■ **What to do**: Wherever "output" occurs in the entries, copy the line that holds it.

■ **Data for this task**:
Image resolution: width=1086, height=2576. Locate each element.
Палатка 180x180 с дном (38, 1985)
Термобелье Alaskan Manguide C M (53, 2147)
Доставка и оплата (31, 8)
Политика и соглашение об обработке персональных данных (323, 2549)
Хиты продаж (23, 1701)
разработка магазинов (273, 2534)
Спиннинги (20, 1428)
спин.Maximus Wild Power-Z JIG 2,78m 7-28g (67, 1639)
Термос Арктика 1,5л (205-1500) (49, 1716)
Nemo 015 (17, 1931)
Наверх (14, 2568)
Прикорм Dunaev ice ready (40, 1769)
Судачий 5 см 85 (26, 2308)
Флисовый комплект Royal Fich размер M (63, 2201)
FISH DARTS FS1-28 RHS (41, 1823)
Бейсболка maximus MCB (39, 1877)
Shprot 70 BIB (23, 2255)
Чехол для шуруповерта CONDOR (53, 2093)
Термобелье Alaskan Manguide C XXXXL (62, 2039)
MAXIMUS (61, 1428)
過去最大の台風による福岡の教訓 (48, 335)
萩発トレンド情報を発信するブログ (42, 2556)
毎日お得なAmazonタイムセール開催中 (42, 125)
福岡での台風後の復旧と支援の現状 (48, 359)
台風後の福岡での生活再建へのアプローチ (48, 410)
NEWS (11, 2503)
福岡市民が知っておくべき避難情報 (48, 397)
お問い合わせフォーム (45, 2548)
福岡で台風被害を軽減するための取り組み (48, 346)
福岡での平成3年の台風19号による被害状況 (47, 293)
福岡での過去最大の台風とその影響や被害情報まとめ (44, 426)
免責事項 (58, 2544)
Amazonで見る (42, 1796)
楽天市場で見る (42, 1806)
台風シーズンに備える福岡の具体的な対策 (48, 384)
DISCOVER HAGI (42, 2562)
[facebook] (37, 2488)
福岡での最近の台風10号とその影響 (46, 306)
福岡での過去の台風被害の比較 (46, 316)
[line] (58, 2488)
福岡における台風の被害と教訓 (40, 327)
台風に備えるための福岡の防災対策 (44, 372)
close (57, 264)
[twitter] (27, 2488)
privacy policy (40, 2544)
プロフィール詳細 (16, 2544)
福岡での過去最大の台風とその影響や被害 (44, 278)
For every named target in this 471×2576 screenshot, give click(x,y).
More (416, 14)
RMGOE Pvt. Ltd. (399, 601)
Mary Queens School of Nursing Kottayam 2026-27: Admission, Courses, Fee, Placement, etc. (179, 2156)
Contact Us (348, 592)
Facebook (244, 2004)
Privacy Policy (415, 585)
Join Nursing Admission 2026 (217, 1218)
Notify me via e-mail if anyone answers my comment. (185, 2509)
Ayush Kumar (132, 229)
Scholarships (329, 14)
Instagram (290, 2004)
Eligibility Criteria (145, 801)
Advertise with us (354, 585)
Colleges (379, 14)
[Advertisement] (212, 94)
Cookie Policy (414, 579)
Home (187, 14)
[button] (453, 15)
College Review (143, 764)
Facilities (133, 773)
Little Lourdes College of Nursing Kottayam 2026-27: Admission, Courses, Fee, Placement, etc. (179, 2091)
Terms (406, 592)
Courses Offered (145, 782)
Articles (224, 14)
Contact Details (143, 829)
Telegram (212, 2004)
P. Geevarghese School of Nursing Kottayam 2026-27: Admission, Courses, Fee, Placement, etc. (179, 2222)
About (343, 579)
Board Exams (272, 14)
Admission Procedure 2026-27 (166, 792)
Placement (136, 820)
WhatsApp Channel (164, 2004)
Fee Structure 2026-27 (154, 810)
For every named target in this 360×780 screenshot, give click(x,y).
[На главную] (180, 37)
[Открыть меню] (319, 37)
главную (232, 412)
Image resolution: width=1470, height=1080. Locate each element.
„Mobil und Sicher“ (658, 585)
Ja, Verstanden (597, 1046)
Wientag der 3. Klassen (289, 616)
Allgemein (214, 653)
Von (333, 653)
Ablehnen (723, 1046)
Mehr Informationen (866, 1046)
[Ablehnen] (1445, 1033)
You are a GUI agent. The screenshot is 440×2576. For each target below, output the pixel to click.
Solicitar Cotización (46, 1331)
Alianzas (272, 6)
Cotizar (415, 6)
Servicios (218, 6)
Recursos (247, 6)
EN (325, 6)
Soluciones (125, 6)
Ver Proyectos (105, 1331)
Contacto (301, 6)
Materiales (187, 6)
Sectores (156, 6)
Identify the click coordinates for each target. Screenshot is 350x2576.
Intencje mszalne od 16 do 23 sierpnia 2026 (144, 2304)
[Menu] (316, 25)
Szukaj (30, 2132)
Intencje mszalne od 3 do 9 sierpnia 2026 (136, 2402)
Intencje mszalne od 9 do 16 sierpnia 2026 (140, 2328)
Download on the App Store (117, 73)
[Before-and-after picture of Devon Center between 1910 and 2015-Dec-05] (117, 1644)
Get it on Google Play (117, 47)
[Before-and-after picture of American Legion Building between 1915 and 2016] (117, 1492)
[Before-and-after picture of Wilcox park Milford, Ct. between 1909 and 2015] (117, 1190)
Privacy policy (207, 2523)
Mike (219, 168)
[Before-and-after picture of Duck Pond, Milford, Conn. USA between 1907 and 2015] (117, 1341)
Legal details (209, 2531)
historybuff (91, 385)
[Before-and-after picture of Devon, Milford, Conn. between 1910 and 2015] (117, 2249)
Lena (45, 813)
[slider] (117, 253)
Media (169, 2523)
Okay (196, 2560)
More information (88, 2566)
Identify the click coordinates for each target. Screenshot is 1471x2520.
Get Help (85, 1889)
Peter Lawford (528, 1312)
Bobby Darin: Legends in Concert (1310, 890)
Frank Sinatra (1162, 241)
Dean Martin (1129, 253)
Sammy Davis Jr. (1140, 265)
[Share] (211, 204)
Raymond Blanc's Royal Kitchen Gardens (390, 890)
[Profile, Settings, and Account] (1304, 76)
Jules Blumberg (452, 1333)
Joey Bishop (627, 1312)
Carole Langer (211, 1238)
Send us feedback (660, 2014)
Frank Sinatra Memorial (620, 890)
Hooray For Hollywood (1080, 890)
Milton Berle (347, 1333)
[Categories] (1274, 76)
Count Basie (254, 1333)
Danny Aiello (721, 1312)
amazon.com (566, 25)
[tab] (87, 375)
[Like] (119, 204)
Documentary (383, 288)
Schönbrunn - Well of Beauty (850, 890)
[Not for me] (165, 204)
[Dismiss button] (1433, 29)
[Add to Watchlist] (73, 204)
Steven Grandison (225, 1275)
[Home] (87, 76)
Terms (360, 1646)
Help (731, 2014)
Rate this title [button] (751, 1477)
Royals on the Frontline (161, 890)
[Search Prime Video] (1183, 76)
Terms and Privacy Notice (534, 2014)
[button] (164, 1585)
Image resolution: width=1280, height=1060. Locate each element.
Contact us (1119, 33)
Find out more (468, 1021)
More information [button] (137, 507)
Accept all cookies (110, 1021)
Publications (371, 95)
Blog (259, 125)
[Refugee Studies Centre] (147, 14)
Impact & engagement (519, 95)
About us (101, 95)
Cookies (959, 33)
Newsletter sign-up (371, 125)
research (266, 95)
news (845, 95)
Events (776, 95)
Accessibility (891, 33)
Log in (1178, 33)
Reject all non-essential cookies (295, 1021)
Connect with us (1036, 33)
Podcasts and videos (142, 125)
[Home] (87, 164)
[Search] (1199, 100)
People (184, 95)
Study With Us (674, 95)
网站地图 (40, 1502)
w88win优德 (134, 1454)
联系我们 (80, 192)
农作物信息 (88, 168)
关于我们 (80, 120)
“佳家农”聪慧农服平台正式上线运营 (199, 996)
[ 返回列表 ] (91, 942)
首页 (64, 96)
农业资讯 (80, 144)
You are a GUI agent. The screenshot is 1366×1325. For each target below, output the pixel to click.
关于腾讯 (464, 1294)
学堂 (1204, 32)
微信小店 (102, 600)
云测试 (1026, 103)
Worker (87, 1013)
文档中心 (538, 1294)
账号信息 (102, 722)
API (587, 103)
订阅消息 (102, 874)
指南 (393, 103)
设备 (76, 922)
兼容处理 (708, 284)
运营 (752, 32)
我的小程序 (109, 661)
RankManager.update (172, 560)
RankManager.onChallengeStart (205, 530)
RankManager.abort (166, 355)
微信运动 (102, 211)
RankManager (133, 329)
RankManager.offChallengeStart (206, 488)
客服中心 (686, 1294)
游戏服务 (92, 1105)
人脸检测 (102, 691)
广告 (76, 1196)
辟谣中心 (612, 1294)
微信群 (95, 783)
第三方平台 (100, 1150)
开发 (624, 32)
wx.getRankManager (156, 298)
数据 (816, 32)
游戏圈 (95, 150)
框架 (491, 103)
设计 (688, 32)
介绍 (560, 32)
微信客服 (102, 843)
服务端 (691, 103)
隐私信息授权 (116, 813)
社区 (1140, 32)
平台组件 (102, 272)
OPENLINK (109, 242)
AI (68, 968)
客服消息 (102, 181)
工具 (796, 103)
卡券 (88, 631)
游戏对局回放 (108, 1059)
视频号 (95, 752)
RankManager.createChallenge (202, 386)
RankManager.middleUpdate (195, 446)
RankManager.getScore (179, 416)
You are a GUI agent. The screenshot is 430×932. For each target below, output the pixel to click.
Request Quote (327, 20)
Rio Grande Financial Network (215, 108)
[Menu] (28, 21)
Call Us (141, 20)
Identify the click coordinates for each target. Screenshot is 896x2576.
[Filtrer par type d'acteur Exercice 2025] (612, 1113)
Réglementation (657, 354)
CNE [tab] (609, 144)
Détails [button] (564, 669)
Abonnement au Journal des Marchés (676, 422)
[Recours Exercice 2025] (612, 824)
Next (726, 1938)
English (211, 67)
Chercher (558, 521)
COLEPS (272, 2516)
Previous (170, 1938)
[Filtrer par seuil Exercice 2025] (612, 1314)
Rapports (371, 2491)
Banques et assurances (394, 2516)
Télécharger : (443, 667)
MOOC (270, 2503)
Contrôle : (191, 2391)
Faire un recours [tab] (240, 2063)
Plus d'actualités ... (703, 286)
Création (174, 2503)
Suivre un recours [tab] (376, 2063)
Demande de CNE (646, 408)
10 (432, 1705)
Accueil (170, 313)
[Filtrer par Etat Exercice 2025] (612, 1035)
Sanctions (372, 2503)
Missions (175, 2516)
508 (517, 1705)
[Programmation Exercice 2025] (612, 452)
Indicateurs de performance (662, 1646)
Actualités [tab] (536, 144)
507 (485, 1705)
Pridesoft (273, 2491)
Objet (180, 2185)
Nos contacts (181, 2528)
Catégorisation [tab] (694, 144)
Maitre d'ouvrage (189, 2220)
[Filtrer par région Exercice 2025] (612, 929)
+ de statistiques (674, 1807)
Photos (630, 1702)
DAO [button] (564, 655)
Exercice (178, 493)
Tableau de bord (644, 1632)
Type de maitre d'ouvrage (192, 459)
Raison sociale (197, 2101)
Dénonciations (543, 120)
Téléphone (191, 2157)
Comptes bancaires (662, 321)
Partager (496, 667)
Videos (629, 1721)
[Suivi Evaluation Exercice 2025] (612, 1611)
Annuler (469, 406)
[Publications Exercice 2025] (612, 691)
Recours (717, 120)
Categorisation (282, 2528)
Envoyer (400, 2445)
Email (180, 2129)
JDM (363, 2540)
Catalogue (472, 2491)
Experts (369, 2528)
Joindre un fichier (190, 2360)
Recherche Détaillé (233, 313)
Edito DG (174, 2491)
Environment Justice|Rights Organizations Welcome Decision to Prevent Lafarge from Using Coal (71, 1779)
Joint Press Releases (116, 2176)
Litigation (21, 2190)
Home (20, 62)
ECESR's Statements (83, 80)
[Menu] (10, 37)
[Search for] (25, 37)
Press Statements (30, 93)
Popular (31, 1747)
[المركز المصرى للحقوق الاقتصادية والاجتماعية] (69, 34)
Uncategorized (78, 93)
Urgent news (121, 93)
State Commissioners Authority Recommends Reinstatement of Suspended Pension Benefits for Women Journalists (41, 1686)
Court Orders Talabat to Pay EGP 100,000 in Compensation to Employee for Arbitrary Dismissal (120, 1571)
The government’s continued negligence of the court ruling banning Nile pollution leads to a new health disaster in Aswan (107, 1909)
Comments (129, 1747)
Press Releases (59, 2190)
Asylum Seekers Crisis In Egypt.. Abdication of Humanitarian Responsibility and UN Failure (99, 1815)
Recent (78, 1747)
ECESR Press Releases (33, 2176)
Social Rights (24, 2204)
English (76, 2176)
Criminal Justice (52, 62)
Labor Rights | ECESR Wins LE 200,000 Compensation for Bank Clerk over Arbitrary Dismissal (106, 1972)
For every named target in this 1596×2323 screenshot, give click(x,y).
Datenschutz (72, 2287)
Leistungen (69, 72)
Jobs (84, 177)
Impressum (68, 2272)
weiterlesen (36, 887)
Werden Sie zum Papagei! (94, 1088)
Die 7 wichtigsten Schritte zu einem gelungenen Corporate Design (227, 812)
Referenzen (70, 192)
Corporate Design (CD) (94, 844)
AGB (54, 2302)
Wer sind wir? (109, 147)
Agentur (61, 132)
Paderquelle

■ **Reply**:
You are a GUI agent. The screenshot is 440×2576. For each target below, output the pixel to click.
You are a GUI agent. The screenshot is 1366×1325. For each target below, output the pixel to click.
You are a GUI agent. The screenshot is 430×932. For each target below, output the pixel to click.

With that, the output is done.